The RWRFC published a response to Cardwell Thursday night. “What gives you the right to claim sole authority to ‘sanction’ a strike?” the committee asked. “It is not up to you and your fellow bureaucrats to override us and tell us what to do.” It concluded: “on behalf of our 120,000 coworkers, we give you the following instructions: If you are not willing to abide by the will of the membership, then get out of the way. ”

In 1937, Leon Trotsky observed that the character of a trade union “is determined by its relation to the distribution of national income.” Should the union apparatus “defend the income of the bourgeoisie from attacks on the part of the workers; should they conduct a struggle against strikes, against the raising of wages, against help to the unemployed,” he said, “then we would have an organization of scabs, and not a trade union.”

This definition, which even the most conservative unions of Trotsky’s day generally fell short of, describes completely the activities of the bureaucratically-controlled unions today. They are working deliberately on behalf of the corporate elite against the workers they claim to represent.

But as the worst economic and social crisis in generations is propelling the working class into struggle, the authority of the apparatus is crumbling. Even as railroaders are sending contracts into the garbage, powerful support is developing in the auto industry for Will Lehman, an autoworker running for president of the United Auto Workers on a platform of abolishing the bureaucracy and transferring power to the rank and file.

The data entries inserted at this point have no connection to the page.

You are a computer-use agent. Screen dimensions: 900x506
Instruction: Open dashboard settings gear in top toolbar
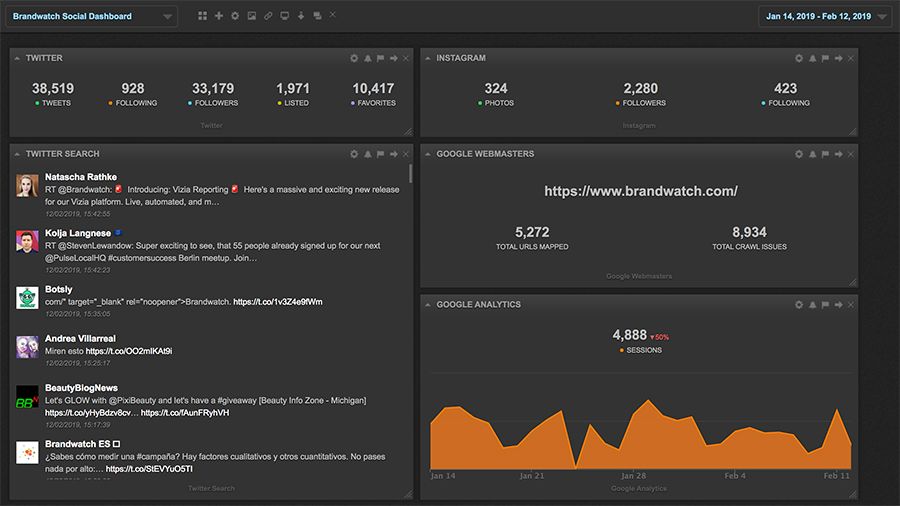coord(235,16)
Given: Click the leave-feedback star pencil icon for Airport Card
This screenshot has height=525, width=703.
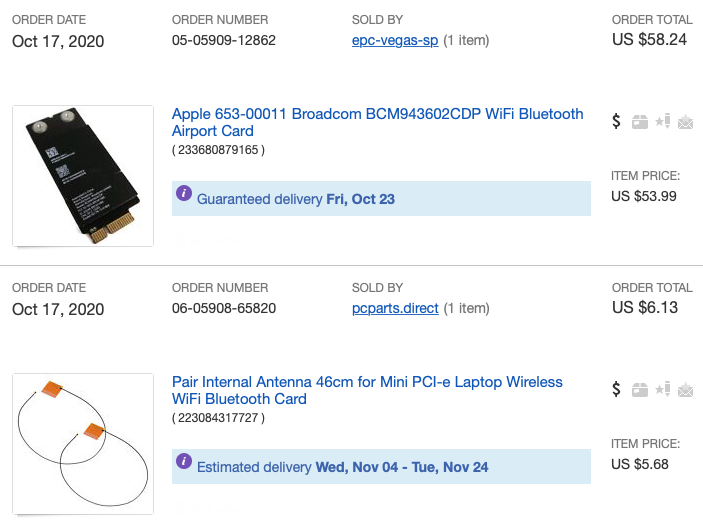Looking at the screenshot, I should (663, 121).
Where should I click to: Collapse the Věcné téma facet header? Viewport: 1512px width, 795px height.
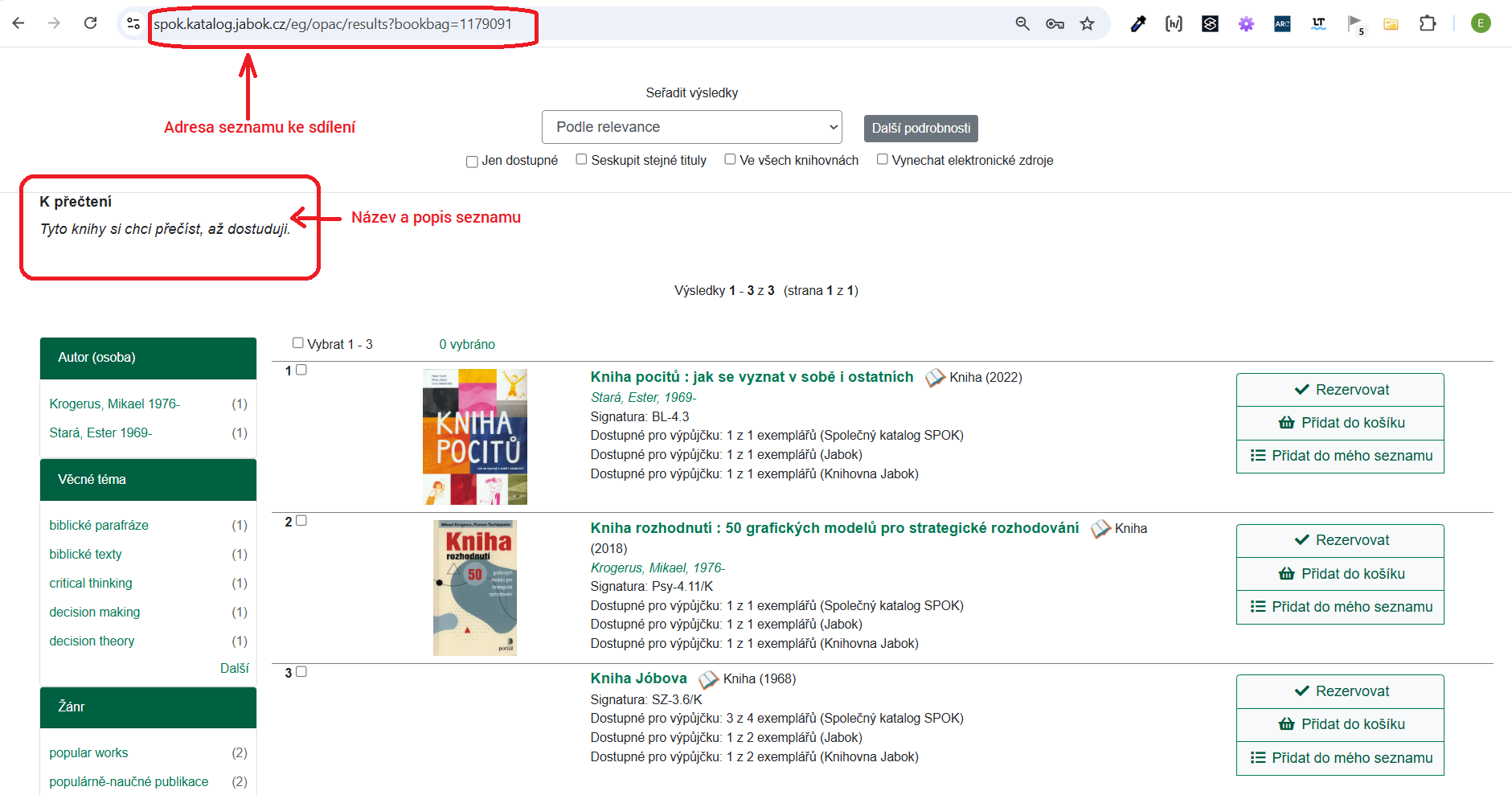(x=148, y=480)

Around the world, a strike movement is emerging, which is developing into an open political conflict with capitalist governments. Strikes in Britain by railroaders and dock workers were a significant factor in the downfall of Prime Minister Liz Truss after only six weeks. In France, a national refinery strike and mass sympathy actions involving hundreds of thousands of workers have been met with savage police repression by multi-millionaire President Emmanuel Macron. Earlier, mass protests against runaway price increases in the island country of Sri Lanka forced its president to resign and flee the country.

Workers must take Thursday’s letter as a warning. If the unions cannot be relied upon to deal with rank-and-file opposition, then the corporate oligarchy is prepared to bolster it with more overt, naked forms of state repression. Indeed, the Supreme Court recently agreed to hear a case which would greatly expand the ability of companies to sue for economic “damages” caused by strikes.

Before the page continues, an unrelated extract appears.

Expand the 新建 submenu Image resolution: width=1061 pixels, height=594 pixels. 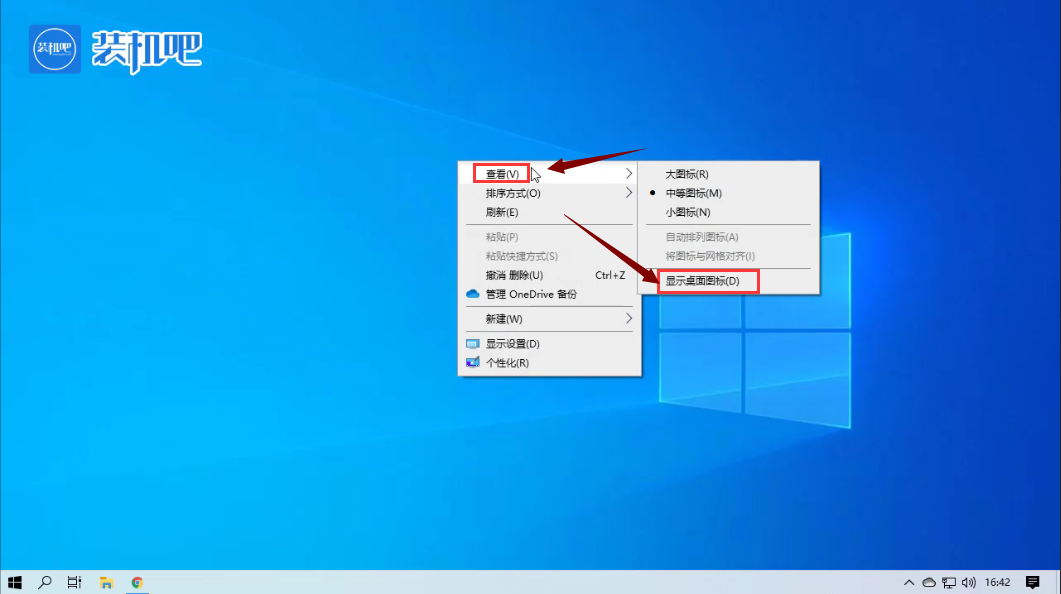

The entire experience contains a number of fundamental lessons, for rail workers and for the entire working class.

First, the opposition of workers can find no organized expression except through the establishment of rank-and-file organizations, including factory and workplace committees, to mobilize workers independently of and in opposition to the trade union apparatus, unifying all sections of the working class in a common fight.

Second, this pits workers in a political struggle against the entire corporatist nexus of the government, corporations and the union bureaucrats. In the case of the rail workers, the role of the state as an instrument of class rule is revealed directly, in the form of threats from Congress (Democrats and Republicans alike) to intervene and the role of the White House in brokering the concessions contract. But this is the fundamental nature of the state itself—not a neutral body, but the arm of a corporate dictatorship.

Third, the united intervention of all of Corporate America against the railroad workers exposes the basic issue: So long as economic and therefore political power remains in the hands of the capitalist ruling elite, the interests of the working class cannot be secured.

The logic of the class struggle raises the necessity for the working class to take power itself and restructure economic life on the basis of social need, not private profit, including through the transformation of the railroads and other major industries into public utilities. This is the program of socialism.